What you need to do: Nothing but the lines below between the line holding "Image resolution: width=1440" and the line holding "Given: Expand the", inclusive, should appear in the answer, each set down exactly.

Entries taken from a collection:
------------

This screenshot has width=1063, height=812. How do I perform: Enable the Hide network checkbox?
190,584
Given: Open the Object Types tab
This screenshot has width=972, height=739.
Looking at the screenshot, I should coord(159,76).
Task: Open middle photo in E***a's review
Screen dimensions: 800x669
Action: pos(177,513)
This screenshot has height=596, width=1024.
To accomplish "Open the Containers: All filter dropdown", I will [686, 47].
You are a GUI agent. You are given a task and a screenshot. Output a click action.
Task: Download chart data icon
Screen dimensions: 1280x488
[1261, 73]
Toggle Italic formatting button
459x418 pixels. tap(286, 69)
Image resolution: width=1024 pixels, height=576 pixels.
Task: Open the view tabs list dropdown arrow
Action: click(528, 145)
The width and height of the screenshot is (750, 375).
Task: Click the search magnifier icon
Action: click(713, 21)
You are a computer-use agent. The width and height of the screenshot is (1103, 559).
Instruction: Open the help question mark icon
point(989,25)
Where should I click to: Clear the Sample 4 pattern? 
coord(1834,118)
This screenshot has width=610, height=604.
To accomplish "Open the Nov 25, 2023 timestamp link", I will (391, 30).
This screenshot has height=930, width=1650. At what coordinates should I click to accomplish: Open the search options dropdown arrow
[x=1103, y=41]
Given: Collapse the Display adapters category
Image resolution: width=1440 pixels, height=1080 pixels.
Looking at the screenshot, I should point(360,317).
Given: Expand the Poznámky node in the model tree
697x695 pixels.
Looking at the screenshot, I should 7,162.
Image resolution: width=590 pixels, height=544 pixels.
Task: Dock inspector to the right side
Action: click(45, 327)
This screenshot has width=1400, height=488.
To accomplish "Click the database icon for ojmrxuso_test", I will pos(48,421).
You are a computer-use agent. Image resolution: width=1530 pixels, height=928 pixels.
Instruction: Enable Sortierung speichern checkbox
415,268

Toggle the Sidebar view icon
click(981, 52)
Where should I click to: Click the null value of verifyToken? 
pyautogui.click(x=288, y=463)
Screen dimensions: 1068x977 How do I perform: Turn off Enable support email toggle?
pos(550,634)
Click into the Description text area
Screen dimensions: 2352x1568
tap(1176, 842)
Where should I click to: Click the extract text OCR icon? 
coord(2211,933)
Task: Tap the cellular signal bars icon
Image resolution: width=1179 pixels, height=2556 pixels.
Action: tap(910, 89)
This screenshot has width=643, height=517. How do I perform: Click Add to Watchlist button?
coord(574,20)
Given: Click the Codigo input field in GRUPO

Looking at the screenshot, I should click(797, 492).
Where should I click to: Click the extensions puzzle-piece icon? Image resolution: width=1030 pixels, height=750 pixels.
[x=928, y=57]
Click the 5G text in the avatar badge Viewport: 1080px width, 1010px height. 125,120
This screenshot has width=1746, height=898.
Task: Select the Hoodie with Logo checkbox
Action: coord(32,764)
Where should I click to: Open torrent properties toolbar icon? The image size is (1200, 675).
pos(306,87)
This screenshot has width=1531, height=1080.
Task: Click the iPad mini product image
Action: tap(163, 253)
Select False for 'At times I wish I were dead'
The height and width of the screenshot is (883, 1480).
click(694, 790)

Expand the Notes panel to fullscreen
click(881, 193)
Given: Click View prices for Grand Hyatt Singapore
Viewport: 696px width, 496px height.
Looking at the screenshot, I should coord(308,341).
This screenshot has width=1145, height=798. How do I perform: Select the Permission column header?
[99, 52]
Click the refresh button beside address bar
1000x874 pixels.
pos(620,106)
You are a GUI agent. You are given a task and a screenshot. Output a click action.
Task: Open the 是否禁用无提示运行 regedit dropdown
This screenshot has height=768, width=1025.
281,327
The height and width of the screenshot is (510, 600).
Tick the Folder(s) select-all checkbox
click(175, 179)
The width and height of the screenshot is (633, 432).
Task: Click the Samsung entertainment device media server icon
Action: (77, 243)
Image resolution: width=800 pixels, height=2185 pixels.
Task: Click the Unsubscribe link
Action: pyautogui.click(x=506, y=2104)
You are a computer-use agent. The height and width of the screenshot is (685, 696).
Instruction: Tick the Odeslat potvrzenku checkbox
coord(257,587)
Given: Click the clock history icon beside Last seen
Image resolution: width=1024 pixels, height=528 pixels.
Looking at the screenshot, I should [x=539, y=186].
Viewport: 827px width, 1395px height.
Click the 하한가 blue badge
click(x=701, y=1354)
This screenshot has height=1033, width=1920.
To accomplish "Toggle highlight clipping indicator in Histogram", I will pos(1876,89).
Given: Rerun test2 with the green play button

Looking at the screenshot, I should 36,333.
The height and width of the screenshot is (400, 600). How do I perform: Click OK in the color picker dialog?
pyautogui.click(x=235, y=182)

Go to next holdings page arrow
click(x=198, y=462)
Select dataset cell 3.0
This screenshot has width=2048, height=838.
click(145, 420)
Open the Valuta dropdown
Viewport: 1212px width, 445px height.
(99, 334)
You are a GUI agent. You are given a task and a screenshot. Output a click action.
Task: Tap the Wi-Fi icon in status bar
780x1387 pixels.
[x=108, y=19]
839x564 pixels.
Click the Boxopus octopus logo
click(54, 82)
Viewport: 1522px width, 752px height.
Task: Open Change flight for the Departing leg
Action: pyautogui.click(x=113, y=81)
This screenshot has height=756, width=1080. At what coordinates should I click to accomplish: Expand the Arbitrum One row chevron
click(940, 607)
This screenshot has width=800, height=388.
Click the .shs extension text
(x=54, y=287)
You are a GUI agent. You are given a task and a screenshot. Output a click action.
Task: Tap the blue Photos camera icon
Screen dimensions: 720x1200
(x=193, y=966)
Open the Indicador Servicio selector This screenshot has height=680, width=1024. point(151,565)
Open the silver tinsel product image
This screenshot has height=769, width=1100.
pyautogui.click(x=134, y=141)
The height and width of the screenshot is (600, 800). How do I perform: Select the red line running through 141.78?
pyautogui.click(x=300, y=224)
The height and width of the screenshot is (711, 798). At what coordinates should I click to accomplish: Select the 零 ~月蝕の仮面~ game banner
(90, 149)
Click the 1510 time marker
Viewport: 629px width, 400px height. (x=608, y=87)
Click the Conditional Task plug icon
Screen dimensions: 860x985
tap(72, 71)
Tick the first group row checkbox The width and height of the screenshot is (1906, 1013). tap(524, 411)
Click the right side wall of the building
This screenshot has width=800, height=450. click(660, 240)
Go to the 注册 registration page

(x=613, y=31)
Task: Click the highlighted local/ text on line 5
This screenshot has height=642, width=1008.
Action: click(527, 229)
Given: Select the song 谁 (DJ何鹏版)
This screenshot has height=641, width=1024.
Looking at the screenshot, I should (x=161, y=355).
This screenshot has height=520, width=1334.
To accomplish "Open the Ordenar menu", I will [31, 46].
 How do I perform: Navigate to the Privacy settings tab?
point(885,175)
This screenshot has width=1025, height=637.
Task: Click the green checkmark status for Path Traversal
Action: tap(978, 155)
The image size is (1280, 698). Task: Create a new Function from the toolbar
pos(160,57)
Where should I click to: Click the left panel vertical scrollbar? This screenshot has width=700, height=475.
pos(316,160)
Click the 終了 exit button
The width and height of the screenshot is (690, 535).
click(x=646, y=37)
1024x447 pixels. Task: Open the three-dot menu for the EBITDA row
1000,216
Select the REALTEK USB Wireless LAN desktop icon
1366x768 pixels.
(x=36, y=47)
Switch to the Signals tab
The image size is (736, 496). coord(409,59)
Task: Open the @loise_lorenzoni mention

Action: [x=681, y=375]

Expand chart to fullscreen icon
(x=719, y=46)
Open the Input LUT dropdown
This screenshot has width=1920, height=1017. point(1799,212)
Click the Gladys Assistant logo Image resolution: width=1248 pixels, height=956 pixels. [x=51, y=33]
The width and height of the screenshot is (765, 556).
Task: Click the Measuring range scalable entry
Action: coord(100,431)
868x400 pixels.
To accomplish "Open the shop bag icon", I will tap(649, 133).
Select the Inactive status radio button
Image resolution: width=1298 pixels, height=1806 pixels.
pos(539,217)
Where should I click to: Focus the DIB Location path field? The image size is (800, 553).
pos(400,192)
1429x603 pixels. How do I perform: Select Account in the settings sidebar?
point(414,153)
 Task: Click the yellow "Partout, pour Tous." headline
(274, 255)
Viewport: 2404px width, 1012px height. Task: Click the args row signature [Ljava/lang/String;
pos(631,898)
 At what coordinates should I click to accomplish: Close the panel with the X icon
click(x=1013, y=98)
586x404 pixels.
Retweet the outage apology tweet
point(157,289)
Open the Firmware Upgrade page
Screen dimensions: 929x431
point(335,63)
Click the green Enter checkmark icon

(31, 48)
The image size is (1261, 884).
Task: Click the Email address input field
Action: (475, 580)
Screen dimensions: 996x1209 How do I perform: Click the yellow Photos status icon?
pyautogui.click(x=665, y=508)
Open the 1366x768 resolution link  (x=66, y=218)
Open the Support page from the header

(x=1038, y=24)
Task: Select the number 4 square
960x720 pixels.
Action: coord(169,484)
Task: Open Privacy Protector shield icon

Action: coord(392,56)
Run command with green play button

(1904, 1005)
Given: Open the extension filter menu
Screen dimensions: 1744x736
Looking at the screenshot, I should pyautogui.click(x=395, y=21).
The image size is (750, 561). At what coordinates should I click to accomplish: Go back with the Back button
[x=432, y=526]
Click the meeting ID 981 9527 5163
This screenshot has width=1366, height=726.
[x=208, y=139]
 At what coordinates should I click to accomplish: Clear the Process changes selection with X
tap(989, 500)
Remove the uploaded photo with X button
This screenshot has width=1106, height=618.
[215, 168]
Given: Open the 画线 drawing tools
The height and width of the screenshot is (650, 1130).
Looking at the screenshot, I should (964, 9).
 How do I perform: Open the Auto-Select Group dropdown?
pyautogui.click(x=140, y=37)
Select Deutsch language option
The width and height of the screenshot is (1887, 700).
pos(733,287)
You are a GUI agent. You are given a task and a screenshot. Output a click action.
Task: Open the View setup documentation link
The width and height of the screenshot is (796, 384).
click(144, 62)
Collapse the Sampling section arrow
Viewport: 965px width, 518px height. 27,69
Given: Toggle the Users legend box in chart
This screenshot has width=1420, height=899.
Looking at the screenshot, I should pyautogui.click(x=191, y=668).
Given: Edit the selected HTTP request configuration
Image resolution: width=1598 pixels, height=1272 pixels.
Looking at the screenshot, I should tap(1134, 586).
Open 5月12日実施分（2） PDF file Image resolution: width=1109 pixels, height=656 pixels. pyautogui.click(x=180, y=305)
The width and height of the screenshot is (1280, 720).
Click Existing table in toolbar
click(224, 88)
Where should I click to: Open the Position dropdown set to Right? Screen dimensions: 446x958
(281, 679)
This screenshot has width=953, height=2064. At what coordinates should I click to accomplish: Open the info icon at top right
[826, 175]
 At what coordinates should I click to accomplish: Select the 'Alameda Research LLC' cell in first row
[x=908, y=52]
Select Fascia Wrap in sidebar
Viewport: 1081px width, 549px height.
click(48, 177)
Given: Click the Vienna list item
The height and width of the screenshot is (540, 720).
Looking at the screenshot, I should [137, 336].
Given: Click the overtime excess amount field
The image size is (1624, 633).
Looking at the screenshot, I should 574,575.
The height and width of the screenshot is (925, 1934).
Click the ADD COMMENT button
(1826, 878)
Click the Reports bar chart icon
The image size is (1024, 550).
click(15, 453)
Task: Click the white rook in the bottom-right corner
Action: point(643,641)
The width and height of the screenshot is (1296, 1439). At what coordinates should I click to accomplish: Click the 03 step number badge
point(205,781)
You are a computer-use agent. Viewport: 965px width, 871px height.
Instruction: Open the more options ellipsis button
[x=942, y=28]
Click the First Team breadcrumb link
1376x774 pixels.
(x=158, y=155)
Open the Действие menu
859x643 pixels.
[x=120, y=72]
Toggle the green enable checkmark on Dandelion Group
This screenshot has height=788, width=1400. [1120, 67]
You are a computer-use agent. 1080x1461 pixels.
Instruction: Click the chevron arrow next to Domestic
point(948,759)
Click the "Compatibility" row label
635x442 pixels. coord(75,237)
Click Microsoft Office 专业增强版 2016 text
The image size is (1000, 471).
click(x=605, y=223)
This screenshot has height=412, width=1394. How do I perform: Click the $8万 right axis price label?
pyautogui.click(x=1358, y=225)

------------

Problem solution:
Image resolution: width=1440 pixels, height=1080 pixels.
Looking at the screenshot, I should point(360,317).
Given: Expand the Poznámky node in the model tree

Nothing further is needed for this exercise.